Gleichermaßen wichtig ist die Tatsache, dass die ICT-Politik in der GGBa gemacht wird, wo politische Entscheidungsträger auf Bundesebene, Entwickler, Ausbilder und internationale Aufsichtsstellen Kompetenzzentren mit zahlreichen Geschäftsverbindungen gegründet haben:
- Bundesamt für Kommunikation (BAKOM)
- Bundesamt für Informatik und Telekommunikation (BIT)
- Die Abteilungen Computerwissenschaft und Telekommunikation an der Fachhochschule West schweiz (HES-SO)
- Die europäische Rundfunkunion (EBU)
- ICT-Cluster Bern (tcbe)
- RFIDnet Bern GmbH, ein neutrales Kompetenzzentrum zum Thema RFID, das eine Tochter des BFH und des tcb ist.
- Das IDIAP Forschungsinstitut (Dalle Molle Institute for Perceptual Artificial Intelligence)
- Branchenverbände wie ICTswitzerland und asut.
- Informationssystem- und IT-Sicherheits-Cluster (ISIS) an der Fachhochschule Westschweiz (HES-SO) und an der Universität Freiburg
- Das Institut für Informationssicherheit an der Universität Lausanne (UNIL)
- Das International Institute of Management in Technology an der Universität Freiburg
- Das Institut für Computerwissenschaft und angewandte Mathematik an der Universität Bern
- Die Internationale Gesellschaft für Luft- und Raumfahrt-Telekommunikation (SITA)
- Die Internationale Telekommunikationsunion (ITU)
- Der ICT-Cluster am Genfer See (Alp ICT)
- MIRAlab, ein Institut, das sich mit der virtuellen menschlichen Simulation befasst (Universität Genf)
- Das RFID-Center (Institut Icare)
- Die Hochschule für Computer- und Kommunikationswissenschaften (EPFL)
- Der schweizerische Verband für Multimedia und elektronische Kommunikation (SwissMedia)
- The Grid (am CERN)
- Der Weltpostverein (UPU)
- Die Berner Fachhochschule
Der ICT-Sektor erwirtschaftet über 8% des BIP und ist damit eine der tragenden Säulen der Schweizer Volkswirtschaft.
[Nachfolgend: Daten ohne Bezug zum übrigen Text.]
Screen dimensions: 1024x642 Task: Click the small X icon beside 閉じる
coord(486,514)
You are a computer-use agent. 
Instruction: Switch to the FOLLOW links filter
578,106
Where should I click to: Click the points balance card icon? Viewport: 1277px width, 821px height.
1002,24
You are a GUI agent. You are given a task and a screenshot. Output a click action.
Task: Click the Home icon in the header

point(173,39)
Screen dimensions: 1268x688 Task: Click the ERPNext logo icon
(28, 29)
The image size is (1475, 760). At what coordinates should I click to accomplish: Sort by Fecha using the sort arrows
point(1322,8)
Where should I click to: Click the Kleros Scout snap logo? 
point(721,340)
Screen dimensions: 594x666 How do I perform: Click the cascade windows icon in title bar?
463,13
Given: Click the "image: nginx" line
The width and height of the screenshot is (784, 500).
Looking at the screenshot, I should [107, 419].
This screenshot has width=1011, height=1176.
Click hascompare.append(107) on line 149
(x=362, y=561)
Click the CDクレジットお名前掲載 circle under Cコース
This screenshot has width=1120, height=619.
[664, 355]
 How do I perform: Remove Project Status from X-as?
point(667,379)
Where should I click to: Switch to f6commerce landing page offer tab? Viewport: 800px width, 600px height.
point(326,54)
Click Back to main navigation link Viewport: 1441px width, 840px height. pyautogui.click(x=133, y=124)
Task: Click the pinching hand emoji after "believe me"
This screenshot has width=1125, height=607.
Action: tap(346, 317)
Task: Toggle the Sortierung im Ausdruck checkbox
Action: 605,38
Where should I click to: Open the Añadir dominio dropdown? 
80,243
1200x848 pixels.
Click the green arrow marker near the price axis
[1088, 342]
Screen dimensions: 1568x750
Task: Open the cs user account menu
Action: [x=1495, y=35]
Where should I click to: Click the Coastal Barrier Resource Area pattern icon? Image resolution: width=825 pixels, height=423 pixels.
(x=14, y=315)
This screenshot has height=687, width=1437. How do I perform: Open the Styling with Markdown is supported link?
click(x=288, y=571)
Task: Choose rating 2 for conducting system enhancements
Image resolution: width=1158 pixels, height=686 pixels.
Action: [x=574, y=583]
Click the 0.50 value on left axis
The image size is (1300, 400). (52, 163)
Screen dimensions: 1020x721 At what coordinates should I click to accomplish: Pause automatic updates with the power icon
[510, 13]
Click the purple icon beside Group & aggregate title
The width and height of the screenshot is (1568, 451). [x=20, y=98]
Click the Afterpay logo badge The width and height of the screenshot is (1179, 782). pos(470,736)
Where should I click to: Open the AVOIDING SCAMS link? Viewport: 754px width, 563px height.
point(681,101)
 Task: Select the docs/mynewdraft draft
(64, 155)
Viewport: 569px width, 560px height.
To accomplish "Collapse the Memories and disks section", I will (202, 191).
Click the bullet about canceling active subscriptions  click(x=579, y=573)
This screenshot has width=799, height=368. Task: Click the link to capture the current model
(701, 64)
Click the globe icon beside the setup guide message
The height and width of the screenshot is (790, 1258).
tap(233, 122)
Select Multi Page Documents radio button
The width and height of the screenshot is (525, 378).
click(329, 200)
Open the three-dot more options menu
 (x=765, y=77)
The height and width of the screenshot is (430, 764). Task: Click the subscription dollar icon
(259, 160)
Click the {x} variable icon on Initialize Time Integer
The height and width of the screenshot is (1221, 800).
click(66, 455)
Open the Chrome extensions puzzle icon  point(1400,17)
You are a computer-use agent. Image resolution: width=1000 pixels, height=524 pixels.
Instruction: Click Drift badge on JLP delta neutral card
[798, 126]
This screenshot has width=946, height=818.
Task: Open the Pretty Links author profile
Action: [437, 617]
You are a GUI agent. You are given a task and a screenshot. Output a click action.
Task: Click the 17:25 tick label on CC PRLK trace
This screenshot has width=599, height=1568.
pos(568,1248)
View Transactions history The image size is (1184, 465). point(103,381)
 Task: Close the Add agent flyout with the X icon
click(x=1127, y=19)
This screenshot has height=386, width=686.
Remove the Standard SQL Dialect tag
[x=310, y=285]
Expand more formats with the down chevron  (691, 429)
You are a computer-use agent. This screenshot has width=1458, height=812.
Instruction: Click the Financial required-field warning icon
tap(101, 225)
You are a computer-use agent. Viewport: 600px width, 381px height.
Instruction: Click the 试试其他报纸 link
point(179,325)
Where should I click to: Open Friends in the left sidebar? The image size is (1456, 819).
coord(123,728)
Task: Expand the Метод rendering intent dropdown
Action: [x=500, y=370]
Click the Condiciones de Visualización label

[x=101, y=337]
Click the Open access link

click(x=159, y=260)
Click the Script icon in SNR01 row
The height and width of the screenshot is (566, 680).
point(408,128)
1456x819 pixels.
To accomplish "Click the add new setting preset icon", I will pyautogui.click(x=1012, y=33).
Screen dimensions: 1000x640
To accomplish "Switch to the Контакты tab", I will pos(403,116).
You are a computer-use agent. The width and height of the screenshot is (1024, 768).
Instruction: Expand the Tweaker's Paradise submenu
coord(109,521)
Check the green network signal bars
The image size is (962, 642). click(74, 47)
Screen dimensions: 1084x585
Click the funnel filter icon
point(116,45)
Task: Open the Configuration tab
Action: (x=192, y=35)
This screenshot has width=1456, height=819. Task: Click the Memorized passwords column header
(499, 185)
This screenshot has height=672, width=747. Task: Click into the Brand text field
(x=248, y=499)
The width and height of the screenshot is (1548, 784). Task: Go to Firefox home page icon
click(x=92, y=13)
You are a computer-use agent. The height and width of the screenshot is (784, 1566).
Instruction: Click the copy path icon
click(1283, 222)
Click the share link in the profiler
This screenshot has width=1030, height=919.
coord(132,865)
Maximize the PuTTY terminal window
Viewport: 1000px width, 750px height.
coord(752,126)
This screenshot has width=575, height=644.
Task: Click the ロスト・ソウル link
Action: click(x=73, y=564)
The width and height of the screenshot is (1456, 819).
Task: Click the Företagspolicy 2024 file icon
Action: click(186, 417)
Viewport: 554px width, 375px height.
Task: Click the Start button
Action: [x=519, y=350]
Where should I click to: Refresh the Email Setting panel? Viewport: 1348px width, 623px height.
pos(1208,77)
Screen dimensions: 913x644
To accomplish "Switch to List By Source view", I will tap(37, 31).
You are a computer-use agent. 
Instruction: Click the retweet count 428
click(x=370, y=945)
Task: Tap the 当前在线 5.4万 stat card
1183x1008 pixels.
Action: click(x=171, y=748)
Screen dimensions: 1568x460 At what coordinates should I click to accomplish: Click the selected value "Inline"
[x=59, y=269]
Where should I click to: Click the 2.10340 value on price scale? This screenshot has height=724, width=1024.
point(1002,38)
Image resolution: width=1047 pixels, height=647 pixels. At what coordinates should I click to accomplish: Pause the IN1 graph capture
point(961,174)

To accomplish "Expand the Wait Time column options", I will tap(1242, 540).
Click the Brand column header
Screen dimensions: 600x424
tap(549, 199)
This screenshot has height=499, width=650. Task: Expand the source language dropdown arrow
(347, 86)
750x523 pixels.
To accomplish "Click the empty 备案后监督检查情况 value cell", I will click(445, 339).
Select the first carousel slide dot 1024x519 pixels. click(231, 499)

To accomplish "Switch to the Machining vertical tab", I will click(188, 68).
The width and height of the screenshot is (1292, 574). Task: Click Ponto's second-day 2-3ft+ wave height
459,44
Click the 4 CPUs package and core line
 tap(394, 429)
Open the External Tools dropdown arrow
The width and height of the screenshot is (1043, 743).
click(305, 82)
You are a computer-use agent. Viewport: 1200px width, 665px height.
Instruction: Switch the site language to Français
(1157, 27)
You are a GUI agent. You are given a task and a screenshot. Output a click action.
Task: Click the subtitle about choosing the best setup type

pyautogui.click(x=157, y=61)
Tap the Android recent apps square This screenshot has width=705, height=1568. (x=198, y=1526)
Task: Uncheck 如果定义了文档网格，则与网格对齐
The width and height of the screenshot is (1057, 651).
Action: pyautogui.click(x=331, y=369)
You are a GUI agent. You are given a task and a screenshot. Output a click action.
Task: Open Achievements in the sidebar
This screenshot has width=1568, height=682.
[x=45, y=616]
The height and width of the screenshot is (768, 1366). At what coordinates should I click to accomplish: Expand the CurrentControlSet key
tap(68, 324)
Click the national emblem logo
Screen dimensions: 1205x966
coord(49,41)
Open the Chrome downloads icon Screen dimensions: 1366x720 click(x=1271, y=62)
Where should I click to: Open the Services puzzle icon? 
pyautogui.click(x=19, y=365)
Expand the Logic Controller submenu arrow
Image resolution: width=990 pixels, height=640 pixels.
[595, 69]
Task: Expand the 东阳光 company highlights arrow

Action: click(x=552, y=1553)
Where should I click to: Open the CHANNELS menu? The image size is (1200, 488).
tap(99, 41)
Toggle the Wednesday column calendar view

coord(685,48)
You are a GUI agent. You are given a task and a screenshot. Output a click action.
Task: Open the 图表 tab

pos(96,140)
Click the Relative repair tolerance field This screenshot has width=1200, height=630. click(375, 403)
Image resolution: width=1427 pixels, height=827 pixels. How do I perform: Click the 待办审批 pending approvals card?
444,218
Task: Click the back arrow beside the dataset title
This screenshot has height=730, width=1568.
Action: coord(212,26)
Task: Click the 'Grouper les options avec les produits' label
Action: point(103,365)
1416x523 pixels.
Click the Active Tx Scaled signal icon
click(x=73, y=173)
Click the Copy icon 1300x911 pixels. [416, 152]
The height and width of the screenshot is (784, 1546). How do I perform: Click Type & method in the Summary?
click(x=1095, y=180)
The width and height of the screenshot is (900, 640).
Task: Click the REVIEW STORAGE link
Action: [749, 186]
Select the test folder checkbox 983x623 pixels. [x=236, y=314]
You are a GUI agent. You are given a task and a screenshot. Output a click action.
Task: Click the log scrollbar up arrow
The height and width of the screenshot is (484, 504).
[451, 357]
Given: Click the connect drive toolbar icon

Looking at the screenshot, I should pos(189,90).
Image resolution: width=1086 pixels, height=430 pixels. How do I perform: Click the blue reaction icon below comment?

Mindestens 150.000 ArbeitnehmerInnen sind in zwei Hauptbereichen beschäftigt:
- Software: Über 80% der Unternehmen bieten Software-Entwicklung und -Consulting, der Rest arbeitet im Bereich Groß- und Einzelhandel;
- Telekommunikation: Die Produktivität der ArbeitnehmerInnen ist fast dreimal so hoch wie der Schweizer Durchschnitt.
Die Hauptakteure des Sektors entscheiden sich für die GGBa
ICT in der Region zeichnet sich durch einen fruchtbaren Mix aus kleinen und mittleren Unternehmen sowie internationalen Konzernen aus, die verstärkt nach kommerziellen Forschungspartnern Ausschau halten, um Support- und Vertriebsniederlassungen zu gründen oder den Standort ihrer Firmenzentralen zu verlegen.
Aus der engen Interaktion zwischen den in der GGBa angesiedelten Forschungsinstituten, Gründerzentren, Technologieparks und Unternehmen ist eine Quelle der Innovation und Wertschöpfung für die Hauptakteure des Sektors entstanden. Drei der fünf Spitzenanbieter der Branche – IBM, T-Systems und Swisscom – sind in der GGBa präsent, darüber hinaus auch HP, Microsoft, Siemens, SAP, Logitech, STMicroelectronics, VeriSign, Autodesk, Cisco, Yahoo! und salesforce.com.